Planting Bulbs To Flower At Christmas

As gardens slow down for a period of winter rest, gardeners kick into high gear. This time of year, the "to do" list of chores may seem endless. High on a savvy gardener's list, however, is an important inside job:

Planning ahead for holiday bloom.

Now is the time to buy and pot up hyacinths, amaryllis, paperwhites, tulips and daffodils for dramatic and scented displays to welcome friends and family into your home during the holidays.

Do-it-yourselfers who plan to start bulbs that need chilling must pot up their selections in September and October. Bulbs such as hyacinth, tulips, crocuses, muscari and daffodils require 10 to 15 weeks of cold treatment. You'll either need free space in a refrigerator, unheated garage or storeroom, or to purchase pre-potted bulbs from someone who did.

Bulbs that need no chilling may be started later. Paperwhites, for example, will bloom three to five weeks after planting. Amaryllis will bloom in six to eight weeks.

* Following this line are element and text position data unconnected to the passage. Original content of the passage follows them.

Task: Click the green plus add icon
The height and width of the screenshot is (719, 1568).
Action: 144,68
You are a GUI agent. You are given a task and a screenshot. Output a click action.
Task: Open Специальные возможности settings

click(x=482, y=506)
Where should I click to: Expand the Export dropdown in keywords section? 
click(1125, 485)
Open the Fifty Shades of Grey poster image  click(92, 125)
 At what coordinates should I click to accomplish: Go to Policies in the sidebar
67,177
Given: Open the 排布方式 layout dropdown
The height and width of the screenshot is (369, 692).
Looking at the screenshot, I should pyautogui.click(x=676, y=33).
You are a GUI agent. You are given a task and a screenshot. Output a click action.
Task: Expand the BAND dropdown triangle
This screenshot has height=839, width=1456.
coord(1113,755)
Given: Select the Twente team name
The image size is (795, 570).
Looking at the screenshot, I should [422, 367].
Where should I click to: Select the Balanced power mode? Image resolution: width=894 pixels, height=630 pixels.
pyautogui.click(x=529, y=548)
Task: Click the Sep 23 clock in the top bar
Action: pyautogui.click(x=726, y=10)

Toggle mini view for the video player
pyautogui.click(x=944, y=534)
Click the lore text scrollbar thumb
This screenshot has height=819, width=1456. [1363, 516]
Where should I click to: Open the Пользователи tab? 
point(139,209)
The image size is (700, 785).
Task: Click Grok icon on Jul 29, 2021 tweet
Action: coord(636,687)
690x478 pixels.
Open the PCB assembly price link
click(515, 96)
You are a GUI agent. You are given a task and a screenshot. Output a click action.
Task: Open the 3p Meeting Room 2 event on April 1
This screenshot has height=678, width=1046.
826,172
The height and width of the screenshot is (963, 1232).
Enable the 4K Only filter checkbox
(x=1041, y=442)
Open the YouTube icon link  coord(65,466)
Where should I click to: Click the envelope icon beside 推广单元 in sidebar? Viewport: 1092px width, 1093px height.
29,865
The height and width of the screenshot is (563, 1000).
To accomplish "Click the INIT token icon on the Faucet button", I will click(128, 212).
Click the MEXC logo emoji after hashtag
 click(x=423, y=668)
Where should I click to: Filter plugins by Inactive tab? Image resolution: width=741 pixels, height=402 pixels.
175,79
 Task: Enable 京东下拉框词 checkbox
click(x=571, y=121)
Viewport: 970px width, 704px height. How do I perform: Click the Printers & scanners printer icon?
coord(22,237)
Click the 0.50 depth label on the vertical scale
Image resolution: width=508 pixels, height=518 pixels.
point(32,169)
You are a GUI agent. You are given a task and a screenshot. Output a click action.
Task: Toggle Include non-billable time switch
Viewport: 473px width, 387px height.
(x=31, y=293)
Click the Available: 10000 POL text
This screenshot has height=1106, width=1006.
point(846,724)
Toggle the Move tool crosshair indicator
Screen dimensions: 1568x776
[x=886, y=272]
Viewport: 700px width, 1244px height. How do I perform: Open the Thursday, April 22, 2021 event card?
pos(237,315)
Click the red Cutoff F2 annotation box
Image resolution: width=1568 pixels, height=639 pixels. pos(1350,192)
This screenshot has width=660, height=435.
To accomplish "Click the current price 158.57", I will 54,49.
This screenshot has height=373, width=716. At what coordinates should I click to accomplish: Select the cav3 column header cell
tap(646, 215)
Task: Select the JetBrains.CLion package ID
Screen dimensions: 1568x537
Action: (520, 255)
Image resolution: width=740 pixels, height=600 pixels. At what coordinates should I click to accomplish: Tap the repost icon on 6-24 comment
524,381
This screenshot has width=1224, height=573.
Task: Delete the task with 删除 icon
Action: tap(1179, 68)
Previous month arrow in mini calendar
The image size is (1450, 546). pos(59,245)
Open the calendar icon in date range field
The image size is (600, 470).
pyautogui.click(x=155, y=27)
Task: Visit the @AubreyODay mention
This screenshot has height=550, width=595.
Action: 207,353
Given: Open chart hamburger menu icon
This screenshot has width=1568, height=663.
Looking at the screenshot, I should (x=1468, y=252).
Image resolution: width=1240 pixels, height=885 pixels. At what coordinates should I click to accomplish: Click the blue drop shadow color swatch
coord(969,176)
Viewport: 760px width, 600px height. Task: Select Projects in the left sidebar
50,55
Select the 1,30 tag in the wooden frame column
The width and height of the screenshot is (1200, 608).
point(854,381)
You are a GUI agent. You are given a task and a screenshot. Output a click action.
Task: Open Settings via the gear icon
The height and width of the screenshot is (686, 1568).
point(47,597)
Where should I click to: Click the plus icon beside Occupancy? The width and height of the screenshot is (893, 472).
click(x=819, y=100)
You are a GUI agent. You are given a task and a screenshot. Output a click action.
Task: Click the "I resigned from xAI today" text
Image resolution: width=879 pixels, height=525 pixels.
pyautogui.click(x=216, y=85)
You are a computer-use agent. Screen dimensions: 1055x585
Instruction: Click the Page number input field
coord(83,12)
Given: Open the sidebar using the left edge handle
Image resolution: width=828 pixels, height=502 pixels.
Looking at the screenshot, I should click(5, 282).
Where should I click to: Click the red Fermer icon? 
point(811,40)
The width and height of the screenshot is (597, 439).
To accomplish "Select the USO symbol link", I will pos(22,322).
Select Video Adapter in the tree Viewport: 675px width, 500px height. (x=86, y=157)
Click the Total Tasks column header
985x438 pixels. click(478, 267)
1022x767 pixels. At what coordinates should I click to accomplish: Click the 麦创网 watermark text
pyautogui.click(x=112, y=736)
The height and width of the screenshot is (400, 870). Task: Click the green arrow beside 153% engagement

Of course, procrastinators can skip the planning process entirely. Ready-grown potted bulbs are increasingly available in garden centers and chain stores throughout the fall. But the selection of "instant" bulbs is often limited and, by mid-winter, fairly picked over.

For those with an afternoon and some empty containers, establishing a series of potted bulbs for a succession of winter bloom can be a rewarding task. Even inexperienced gardeners can select special bulbs, use a special container and end up with a spectacular and unique holiday display. Plant an extra pot or two to give as a generous holiday gift.

Tips

  • Flowers will last longest if kept out of direct sunlight and away from sources of heat, such as radiators, televisions or fireplaces.
  • To help your potted bulbs last even longer, move them to a cool window sill during "off-hours," during the work day or overnight, when no one is around.
  • Potted bulbs are generally sold in little plastic pots; repot them for a more decorative look.
  • For a quick makeover, simply double pot, lowering the plastic pot into a larger, prettier pot or cachepot. Disguise the soil with a light cover of moss.
  • Re-pot by moving bulbs and soil into a prettier container either permanently or temporarily. Unusual containers without drainage holes will be fine for a few days if you want to create a special display. A favorite crystal bowl or your grandmother's best serving dish can make a dramatic, temporary home for blooming bulbs.
  • Line the bowls or drape them with glimmering, glittering holiday decor: bits of silver balls, tinsel and other baubles are glamorous mates for the hyacinth's strong vertical presence; sprays of evergreen and ivies are equally appealing.
  • Special hour-glass-shaped glasses are available for forcing hyacinth and amaryllis with no soil, suspending them just above (but not touching) water. The growing roots visible through the glass add special interest.